Laser measurements at the highest mountain of Germany – the Zugspitze

Research station "Schneefernerhaus" below the summit of Zugspitze
Credit:

Reitebuch / DLR

Scientists of the Institute of Atmospheric Physics performed measurements with a laser instrument - a Lidar - at the highest mountain of Germany the Zugspitze. Within the next years this lidar (light detection and ranging) will fly on a satellite of the European Space Agency ESA within the frame of the Atmospheric Dynamics Mission (ADM-Aeolus). The study was performed at the unique mountain observatory – the research station Schneefernerhaus at an altitude of 2650 m. Objective was the measurement of the physical properties of the scattering on molecule with an extremely stable laser in the atmosphere.

The scientists point their laser beam above the white mountain summits of the Alps into the clear and deep blue sky, resulting from the Rayleigh scattering of sun light on air molecules. Although this effect was discovered by Lord Rayleigh already in 1871, it was not possible up to now to measure the wavelength spectrum of Rayleigh scattering precisely in the atmosphere. It is known from laboratory measurements, that the spectrum is almost a Gaussian curve due to the thermal motion of the molecules.
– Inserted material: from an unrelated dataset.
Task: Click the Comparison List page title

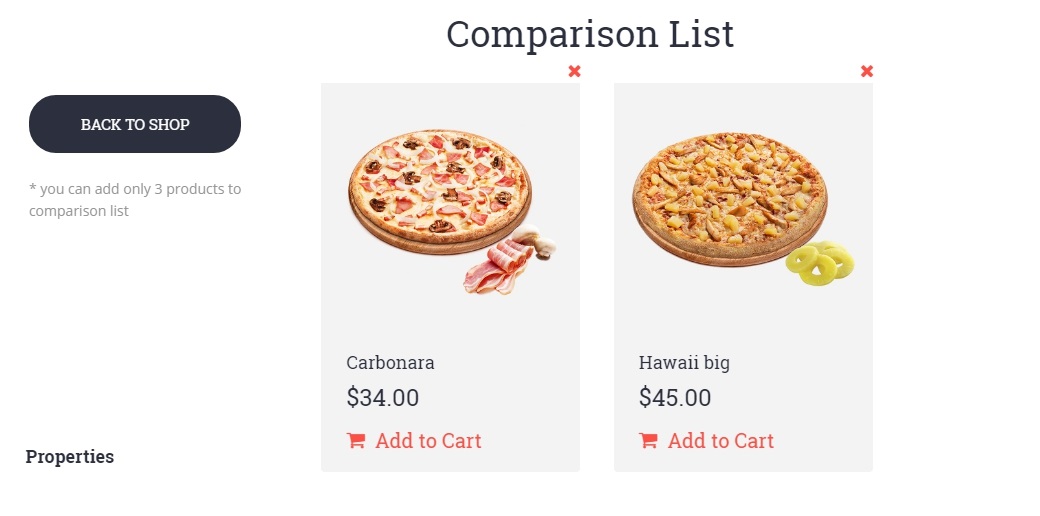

Small deviations from the Gaussian curve by a few percent are caused by density fluctuations in the atmosphere. The scientists want to determine this effect with a laser, which scans the spectrum with more than 200 observations with a distance of only 20 femtometer (one femtometer corresponds to 10-15 m). The exact knowledge of the spectrum is relevant for future lidar instruments on satellites, like the first worldwide wind lidar on ADM-Aeolus or the aerosol lidar on EarthCARE.